▸ **Given data**
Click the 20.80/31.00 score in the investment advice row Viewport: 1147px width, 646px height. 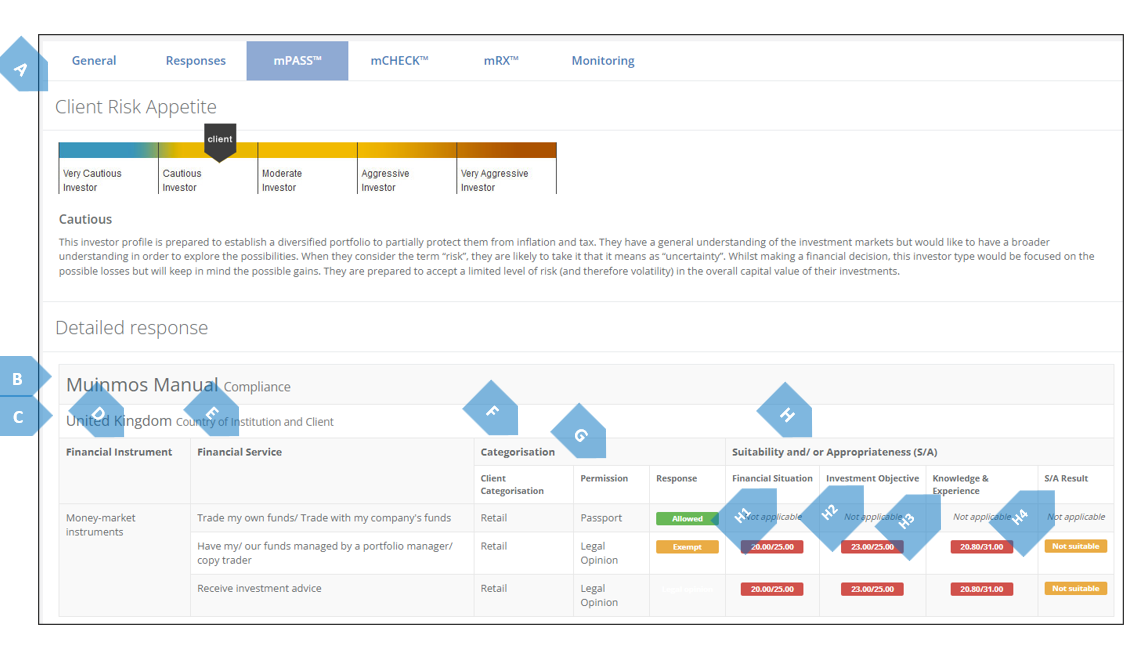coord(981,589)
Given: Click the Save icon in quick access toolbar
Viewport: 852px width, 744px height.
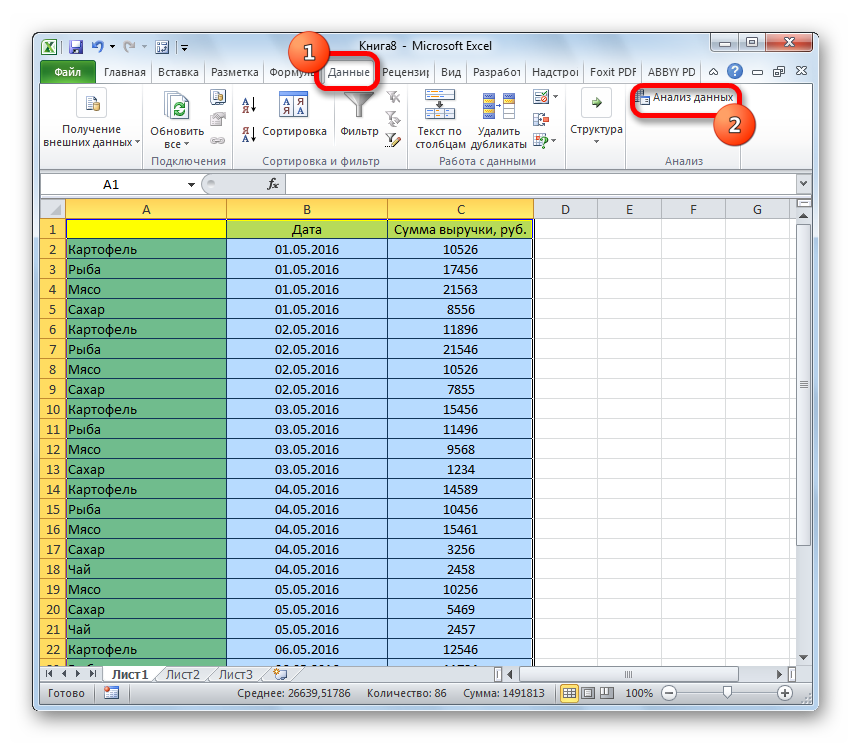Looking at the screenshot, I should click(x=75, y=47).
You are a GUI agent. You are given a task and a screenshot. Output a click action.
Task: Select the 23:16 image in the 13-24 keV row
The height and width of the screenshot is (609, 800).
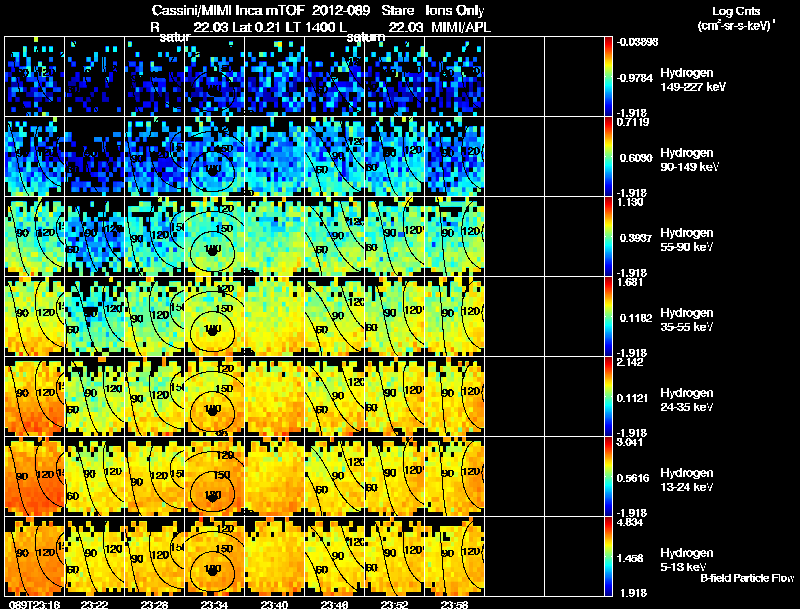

▸ **What this task involves**
Please copy exactly the lines from the one containing "You are a GUI" through the end of the records above, leaving out every picture.

▸ **Exercise output**
You are a GUI agent. You are given a task and a screenshot. Output a click action.
Task: Select the 23:16 image in the 13-24 keV row
The height and width of the screenshot is (609, 800).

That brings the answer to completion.